Exercise brief: Copy the mailing list message from "Le jeu. 1 juil." up to and including "voting on https://wiki.php.net/rfc/readonly_properties_v2.", swapping "internals" for "everyone".

Source document:
------

Le jeu. 1 juil. 2021 à 12:23, Nikita Popov <nikita....@gmail.com> a écrit :

> Hi internals,
>
> I have opened voting on https://wiki.php.net/rfc/readonly_properties_v2.
> The vote closes 2021-07-15.
>
> See https://externals.io/message/114729 for the discussion thread on this
> proposal. I think a decent tl;dr is that readonly properties as proposed do
> not play well with clone-based withers, so some people believe we should
> either improve cloning first, or introduce asymmetric property visibility
> instead, which does not suffer from this issue.
>
> Regards,
> Nikita
>

With the proposed implementation  the following class:

class A {
    public readonly string $name;

    public function __construct(string $name) {
        $this->setName($name);
    }

    public function setName(string $name) {
        $this->name = $name;
    }

    public function setName2(string $name) {
        $this->setName($name);
    }

    public function setName3(string $name) {
        $this->name = $name;
    }
}

Would behave like this:

$a = new A("Initial name");
echo $a->name, "\n"; // echoes Initial name

$a->setName("New name"); // Allowed ?
echo $a->name, "\n"; // echoes New name

$a->setName2("Yet another name"); // Allowed ?
echo $a->name, "\n"; // echoes Yet another name

$a->setName3("Yet another name"); // Not allowed, although identical to
setName()?

I find the word "scope" very confusing to understand in:

> A readonly property can only be initialized once, and only from the scope
> where it has been declared. Any other assignment or modification of the
> property will result in an Error exception.


Is the above behaviour an implementation bug or does the RFC implies that?

------

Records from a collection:
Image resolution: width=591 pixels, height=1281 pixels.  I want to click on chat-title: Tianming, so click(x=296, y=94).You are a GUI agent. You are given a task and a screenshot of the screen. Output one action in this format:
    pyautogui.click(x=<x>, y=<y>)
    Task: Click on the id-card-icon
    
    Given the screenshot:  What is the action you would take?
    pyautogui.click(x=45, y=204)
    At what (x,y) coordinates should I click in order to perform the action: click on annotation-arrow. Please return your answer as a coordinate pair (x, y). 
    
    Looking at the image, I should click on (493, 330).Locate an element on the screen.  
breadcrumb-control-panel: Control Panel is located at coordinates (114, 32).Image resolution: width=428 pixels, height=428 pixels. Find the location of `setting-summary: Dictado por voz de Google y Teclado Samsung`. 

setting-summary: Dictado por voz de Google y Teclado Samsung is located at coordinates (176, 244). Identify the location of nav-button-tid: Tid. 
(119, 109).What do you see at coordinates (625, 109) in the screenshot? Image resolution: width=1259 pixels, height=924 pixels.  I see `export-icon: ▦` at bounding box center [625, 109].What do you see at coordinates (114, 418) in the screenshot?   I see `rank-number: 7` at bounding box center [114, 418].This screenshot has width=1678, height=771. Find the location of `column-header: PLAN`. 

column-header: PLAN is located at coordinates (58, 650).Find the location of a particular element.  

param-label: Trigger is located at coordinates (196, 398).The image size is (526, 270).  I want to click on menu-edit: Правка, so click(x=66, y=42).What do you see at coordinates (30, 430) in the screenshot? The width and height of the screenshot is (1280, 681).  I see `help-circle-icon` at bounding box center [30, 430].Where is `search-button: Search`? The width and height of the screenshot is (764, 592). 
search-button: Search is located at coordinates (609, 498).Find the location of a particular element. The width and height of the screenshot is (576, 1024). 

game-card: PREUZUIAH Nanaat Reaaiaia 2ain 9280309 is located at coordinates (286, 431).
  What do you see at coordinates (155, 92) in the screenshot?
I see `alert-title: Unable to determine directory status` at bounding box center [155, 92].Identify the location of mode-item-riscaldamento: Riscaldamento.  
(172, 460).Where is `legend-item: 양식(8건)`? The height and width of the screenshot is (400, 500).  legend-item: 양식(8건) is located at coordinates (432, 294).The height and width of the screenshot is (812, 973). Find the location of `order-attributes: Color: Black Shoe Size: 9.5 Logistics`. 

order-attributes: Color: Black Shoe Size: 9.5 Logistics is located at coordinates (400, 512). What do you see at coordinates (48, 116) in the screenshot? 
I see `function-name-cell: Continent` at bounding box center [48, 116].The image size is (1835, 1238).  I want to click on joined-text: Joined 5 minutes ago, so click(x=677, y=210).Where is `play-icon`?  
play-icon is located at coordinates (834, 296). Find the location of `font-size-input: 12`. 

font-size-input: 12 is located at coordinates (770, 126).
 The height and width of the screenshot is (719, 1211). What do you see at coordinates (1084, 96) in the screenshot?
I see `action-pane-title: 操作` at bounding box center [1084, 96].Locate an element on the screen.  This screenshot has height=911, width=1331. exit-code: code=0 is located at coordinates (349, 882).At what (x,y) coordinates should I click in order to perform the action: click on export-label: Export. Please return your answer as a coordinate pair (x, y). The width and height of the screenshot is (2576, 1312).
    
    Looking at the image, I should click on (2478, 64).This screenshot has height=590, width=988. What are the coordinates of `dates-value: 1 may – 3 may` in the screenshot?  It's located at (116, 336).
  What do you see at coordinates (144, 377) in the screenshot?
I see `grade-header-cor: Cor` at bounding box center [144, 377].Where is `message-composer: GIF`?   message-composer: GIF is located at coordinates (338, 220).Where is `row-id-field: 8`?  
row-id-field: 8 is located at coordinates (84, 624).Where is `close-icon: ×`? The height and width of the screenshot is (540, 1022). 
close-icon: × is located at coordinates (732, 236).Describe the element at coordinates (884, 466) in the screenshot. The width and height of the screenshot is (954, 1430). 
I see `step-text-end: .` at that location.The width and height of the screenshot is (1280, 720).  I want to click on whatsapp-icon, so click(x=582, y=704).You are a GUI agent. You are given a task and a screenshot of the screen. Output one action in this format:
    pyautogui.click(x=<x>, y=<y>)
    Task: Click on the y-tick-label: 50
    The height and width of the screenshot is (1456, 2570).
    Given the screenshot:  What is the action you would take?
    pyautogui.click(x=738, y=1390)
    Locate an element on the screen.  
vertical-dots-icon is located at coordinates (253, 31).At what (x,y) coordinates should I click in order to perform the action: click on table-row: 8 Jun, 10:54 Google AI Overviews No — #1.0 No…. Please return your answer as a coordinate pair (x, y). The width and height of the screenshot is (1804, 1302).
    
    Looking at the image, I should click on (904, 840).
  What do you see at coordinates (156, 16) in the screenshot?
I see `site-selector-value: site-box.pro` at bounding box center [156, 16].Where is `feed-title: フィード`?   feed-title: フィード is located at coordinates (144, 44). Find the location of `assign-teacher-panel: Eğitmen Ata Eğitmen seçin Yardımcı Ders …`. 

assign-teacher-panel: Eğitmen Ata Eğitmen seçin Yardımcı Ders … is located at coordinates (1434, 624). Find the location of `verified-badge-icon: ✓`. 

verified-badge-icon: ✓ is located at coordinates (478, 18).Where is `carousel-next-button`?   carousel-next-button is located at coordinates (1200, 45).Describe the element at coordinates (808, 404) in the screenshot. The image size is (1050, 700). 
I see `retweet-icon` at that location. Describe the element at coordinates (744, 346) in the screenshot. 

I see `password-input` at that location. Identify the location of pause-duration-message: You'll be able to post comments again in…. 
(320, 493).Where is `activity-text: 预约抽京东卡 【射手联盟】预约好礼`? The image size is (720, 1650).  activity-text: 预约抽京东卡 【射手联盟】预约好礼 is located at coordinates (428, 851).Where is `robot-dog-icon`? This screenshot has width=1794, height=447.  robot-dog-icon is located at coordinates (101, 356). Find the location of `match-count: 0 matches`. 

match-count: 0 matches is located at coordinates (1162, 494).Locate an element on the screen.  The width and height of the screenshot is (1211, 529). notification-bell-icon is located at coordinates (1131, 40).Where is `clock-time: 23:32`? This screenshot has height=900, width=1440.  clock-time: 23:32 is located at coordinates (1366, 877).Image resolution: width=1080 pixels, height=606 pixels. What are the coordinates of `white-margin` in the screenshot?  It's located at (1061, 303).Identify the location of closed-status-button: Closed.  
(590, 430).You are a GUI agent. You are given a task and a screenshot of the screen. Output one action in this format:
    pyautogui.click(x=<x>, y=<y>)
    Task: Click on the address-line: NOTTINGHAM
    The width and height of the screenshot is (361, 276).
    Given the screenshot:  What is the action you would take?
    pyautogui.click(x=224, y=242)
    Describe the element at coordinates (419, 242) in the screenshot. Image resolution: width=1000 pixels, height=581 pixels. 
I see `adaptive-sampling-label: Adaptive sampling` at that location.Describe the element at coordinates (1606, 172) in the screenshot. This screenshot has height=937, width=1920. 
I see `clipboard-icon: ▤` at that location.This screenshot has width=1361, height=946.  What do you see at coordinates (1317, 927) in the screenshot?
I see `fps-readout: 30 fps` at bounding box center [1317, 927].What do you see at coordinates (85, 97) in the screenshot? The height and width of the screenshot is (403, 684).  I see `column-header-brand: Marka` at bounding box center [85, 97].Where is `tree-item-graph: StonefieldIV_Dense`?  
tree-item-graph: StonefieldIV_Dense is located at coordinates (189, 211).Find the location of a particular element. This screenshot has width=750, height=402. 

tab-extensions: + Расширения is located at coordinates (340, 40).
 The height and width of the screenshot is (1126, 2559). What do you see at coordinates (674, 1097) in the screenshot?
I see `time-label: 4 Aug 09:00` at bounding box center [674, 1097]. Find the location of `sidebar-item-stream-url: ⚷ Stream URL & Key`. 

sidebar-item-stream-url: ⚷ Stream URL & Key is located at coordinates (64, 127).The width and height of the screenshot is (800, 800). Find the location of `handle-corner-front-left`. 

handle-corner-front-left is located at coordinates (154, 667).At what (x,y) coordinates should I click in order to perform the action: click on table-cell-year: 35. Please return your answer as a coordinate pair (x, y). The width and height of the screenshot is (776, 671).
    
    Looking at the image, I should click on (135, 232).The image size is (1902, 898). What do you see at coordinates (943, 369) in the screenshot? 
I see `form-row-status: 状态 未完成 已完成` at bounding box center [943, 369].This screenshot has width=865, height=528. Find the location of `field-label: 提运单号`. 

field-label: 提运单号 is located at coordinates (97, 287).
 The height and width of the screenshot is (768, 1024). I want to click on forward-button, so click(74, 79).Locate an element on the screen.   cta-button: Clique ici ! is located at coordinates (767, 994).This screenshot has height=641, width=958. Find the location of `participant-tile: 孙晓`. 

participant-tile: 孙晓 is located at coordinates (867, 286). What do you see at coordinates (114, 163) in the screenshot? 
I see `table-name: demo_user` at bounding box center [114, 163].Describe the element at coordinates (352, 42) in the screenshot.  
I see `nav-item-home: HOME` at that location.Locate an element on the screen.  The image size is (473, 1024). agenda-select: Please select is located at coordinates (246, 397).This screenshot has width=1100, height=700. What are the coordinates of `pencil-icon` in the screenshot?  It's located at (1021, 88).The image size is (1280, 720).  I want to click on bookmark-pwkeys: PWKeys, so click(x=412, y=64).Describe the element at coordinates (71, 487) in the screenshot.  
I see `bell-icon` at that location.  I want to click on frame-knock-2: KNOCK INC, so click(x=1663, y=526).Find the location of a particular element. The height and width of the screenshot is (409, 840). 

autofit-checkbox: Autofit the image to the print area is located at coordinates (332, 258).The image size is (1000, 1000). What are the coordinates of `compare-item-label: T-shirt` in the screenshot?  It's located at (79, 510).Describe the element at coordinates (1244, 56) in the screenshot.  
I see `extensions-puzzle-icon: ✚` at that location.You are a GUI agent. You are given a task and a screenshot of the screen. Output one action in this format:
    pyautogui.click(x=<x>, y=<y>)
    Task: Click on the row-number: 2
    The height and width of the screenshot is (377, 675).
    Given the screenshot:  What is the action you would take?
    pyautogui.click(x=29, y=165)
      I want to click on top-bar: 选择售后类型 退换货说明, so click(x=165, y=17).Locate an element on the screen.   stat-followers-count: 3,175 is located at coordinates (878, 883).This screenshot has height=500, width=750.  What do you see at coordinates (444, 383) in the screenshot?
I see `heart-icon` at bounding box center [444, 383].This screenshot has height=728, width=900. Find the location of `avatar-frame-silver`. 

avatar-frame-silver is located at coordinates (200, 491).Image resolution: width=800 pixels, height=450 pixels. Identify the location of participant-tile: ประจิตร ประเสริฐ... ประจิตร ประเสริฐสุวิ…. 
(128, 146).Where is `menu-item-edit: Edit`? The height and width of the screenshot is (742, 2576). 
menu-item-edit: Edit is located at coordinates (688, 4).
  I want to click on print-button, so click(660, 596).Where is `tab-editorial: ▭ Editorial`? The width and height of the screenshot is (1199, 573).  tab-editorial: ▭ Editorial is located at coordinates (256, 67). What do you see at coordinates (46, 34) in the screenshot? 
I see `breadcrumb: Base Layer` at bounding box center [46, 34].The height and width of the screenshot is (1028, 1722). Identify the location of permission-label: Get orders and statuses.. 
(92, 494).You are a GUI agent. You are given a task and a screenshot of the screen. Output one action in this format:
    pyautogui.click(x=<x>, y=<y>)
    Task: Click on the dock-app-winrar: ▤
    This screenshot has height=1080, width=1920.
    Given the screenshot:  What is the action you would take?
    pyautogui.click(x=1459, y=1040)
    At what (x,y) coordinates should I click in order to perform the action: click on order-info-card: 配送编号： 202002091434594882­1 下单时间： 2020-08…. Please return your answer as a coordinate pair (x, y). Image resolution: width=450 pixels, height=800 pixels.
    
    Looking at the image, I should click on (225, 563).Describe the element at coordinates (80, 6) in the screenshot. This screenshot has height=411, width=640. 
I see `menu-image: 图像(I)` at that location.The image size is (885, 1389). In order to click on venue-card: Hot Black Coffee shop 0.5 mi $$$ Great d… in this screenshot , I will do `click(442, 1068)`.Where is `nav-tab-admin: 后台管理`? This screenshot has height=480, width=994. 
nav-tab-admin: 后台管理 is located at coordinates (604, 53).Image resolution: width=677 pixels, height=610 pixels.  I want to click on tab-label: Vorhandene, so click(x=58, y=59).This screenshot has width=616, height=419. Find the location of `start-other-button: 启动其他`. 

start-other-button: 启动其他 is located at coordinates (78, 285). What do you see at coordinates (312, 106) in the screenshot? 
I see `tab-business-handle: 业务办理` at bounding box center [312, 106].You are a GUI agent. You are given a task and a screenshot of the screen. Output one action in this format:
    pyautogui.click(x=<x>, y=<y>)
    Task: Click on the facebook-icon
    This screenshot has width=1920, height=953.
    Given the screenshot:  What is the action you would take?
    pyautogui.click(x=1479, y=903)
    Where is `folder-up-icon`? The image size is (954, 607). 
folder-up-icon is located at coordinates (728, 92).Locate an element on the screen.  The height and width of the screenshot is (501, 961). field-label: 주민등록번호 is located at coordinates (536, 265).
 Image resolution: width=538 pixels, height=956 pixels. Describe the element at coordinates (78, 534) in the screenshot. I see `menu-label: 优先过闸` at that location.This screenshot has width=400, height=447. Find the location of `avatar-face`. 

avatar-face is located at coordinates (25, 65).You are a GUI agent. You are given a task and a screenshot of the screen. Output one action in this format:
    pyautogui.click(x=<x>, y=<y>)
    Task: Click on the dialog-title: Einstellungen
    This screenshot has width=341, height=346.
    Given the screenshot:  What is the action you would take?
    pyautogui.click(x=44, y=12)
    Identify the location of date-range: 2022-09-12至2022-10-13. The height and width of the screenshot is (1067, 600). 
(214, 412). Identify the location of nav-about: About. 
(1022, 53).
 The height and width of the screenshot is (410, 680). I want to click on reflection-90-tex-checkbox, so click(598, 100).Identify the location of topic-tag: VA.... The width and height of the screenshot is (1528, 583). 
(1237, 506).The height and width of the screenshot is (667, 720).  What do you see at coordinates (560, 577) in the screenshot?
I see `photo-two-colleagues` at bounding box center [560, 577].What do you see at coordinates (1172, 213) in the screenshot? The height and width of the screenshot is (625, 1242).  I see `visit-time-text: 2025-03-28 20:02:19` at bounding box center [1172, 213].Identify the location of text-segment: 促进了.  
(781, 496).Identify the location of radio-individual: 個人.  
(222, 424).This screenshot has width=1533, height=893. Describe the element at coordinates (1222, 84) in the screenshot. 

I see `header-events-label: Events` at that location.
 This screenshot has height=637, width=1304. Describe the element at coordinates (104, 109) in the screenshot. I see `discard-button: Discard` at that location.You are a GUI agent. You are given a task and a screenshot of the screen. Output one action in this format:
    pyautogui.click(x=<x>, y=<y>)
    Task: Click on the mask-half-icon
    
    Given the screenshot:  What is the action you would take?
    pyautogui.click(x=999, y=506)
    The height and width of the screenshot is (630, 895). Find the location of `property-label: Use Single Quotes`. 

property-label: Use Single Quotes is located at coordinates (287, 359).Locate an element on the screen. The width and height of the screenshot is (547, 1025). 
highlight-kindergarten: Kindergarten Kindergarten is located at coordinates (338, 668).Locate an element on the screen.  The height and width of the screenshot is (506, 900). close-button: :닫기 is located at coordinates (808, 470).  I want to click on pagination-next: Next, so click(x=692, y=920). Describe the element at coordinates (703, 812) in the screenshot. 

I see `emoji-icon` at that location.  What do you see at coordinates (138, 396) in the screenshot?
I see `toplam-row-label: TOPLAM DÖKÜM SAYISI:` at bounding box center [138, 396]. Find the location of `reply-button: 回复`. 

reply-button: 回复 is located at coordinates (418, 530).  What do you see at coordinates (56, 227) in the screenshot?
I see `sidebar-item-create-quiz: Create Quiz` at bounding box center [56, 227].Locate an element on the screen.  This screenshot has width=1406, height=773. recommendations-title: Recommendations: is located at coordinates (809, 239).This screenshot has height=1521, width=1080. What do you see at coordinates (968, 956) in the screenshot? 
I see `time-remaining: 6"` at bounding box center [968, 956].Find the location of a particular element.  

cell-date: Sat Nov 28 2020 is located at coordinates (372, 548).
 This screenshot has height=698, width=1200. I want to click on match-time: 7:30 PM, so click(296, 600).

------

Output of the task:
Le jeu. 1 juil. 2021 à 12:23, Nikita Popov <nikita....@gmail.com> a écrit :

> Hi everyone,
>
> I have opened voting on https://wiki.php.net/rfc/readonly_properties_v2.